There is much overlap between this 1974 book by Peake's widow and a collaborator, and Peter Winnington's "Mervyn Peake: The Man and His Art" (https://www.goodreads.com/review/show...) from 2007. This one is limited to black and white, but in addition to his art, it includes significant excerpts of his writings: poems, novels (including parallel passages of an early and late draft of "Titus Groan"), and apparently, the whole of "The Craft of the Lead Pencil". The layout isn't great, so you have to keep your wits about you, but it's worth it; the former is also true of this review!
The tragic and beautiful cover picture is of Jo, a crossing sweeper, from Bleak House, which was Peake's favourite Dickens. See "Sketches from Bleak House" (https://www.goodreads.com/review/show...).
BIOGRAPHY
This book opens with a three-page biography by his widow, after which it is a sweeping, chronological overview of Peake's works, but linking his works to events in his life, his health etc. I've summarised much of this in my review of Maeve's memoirs, but the key points are that he was born and raised in China until the age of 11, went to boarding school, then art school, did national service but was invalided out after a nervous breakdown, became a war artist and was traumatised by what he saw at Belsen, died prematurely of a combination of Parkinson's, depression and the treatment thereof (but it took a decade).
ARTIST FIRST?
One key point is that Peake was initially very much an artist (he went to art school and later taught, as well as taking commissions); writing was a private hobby, and most of his writings were illustrated anyway.

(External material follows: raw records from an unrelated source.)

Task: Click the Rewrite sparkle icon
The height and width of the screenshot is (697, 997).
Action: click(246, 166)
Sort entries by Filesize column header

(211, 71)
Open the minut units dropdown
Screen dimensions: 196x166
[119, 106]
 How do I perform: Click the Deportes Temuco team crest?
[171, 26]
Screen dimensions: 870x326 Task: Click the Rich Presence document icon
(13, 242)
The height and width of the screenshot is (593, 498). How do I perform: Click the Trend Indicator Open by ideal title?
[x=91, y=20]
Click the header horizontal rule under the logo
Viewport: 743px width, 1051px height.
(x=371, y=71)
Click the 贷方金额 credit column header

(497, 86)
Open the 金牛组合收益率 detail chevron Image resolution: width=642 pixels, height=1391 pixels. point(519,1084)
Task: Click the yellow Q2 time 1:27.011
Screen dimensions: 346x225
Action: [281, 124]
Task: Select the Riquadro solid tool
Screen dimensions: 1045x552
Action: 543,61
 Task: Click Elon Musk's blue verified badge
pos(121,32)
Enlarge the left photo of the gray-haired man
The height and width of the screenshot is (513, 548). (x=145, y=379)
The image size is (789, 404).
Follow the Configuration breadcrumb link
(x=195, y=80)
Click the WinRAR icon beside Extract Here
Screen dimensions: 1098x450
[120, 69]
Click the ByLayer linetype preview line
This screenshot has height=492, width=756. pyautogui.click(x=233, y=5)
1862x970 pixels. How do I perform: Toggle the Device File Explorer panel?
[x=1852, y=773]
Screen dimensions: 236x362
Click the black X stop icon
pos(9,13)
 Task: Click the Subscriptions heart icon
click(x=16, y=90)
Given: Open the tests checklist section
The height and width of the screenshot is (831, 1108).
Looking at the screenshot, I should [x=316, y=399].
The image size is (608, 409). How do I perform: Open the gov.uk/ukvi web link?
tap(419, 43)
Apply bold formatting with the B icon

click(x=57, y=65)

Some of his thoughts about art are covered: the fact that the text he wrote is called "The Craft of the Lead Pencil" is significant, as is demonstrated by the content included here. He exhorts students to learn to see and to be expressive - skills that are also evident in his writing.
He also says, "Line... is language" and "Rhythm - a quality inherent in all forms of art". It is possible that Peake was a synaesthete: in her memoirs ("A World Away" -https://www.goodreads.com/review/show...), Maeve mentions that he tended to think of each number as either male of female.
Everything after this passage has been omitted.